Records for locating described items
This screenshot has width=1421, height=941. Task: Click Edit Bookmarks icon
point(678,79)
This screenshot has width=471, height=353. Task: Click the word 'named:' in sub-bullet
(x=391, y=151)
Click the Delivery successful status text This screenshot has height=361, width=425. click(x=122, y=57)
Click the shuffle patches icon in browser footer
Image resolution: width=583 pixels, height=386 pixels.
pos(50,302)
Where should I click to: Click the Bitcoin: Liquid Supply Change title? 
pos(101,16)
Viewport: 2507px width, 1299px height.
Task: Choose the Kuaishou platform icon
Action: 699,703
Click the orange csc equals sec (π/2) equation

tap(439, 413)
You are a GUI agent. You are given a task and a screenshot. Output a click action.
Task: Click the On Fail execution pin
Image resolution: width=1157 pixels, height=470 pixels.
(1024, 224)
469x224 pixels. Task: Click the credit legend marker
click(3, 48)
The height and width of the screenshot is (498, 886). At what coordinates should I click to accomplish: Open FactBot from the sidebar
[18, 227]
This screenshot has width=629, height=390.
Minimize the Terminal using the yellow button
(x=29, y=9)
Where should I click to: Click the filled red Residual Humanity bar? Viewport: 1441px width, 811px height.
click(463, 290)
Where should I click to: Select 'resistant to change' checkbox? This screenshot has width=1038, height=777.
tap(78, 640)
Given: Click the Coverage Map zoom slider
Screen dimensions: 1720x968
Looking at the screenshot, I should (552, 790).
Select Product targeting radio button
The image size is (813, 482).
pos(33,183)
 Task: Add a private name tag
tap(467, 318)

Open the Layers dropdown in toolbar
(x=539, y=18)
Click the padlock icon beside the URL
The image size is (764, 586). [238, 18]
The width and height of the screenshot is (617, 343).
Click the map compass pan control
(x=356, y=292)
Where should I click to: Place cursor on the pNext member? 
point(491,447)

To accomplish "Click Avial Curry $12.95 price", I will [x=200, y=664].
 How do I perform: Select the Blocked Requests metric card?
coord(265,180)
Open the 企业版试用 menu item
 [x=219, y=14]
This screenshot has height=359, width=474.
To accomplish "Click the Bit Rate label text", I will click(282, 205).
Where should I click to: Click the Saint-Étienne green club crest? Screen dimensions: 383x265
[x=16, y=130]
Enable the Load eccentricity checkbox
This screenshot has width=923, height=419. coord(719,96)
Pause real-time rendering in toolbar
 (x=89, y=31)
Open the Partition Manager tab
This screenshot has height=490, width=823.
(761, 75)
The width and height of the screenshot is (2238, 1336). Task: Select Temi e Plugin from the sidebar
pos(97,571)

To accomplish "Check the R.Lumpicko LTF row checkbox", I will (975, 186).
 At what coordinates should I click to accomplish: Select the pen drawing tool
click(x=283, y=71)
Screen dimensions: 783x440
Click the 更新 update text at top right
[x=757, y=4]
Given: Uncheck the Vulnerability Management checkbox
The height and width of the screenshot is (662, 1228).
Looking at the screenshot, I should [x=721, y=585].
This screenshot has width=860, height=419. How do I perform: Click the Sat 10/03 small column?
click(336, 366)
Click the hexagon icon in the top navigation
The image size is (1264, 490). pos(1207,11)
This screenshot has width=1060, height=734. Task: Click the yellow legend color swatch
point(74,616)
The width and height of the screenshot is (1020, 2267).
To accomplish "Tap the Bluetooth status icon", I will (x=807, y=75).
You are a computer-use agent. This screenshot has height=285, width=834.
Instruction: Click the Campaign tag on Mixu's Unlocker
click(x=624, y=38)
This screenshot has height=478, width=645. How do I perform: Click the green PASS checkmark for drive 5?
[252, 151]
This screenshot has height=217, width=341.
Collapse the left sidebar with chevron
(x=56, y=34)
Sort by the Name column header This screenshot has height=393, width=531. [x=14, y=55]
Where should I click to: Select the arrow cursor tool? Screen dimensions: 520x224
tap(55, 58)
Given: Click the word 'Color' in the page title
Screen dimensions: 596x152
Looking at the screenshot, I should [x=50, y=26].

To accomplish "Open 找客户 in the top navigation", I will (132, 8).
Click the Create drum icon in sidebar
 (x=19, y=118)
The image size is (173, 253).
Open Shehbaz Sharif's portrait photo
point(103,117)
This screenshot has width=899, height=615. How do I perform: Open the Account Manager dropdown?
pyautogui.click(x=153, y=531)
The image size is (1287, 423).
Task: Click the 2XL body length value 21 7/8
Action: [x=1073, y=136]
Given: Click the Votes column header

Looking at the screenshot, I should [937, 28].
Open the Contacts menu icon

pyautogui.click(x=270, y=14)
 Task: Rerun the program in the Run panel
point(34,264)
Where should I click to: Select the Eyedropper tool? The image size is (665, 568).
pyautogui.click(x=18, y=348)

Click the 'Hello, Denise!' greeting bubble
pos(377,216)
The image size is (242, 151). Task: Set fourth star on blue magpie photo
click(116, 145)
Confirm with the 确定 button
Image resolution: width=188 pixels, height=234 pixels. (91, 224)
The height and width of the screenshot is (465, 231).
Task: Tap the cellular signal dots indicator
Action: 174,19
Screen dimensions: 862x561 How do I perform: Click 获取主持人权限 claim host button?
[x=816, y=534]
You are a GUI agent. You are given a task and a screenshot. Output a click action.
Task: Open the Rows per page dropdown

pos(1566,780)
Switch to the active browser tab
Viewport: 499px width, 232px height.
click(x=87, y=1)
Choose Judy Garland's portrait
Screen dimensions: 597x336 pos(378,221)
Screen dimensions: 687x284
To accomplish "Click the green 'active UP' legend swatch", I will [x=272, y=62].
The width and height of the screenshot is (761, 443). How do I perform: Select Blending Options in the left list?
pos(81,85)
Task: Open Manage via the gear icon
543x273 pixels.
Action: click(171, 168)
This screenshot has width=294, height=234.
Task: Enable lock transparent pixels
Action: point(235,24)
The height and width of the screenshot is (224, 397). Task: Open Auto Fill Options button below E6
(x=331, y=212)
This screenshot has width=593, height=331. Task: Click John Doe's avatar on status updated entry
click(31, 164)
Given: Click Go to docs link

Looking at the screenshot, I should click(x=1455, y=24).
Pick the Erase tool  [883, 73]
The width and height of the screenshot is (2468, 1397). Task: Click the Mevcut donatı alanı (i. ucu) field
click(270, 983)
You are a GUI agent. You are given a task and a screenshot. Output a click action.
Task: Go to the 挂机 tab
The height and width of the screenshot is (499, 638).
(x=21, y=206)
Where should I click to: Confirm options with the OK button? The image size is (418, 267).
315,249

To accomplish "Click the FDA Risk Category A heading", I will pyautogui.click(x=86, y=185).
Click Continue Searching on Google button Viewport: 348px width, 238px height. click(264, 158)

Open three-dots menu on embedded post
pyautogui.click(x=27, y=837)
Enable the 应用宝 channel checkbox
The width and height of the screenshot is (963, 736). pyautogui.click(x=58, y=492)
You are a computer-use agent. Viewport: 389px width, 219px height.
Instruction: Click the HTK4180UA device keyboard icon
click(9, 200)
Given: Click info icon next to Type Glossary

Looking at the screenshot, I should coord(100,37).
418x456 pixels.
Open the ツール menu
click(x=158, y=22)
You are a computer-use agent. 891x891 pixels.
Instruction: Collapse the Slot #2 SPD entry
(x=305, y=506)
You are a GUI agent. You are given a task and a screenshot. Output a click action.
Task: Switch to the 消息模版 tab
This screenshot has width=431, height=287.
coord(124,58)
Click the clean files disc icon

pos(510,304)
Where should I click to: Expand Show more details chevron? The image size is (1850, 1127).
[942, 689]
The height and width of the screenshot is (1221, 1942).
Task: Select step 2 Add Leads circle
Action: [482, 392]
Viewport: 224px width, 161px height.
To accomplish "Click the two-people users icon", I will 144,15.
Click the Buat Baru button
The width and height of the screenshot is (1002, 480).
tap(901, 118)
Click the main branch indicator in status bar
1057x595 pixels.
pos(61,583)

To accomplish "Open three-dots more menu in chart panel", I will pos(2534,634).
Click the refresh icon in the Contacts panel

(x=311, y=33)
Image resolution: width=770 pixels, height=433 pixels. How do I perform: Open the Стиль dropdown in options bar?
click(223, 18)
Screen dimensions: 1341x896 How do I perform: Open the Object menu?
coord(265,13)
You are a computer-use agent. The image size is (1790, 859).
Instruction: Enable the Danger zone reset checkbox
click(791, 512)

Directive —
Copy the lines of the listing above word for word, beginning at the line containing "Screen dimensions: 783x440" and stopping after the line containing "click(336, 366)".

Answer for this exercise —
Screen dimensions: 783x440
Click the 更新 update text at top right
[x=757, y=4]
Given: Uncheck the Vulnerability Management checkbox
The height and width of the screenshot is (662, 1228).
Looking at the screenshot, I should [x=721, y=585].
This screenshot has width=860, height=419. How do I perform: Click the Sat 10/03 small column?
click(336, 366)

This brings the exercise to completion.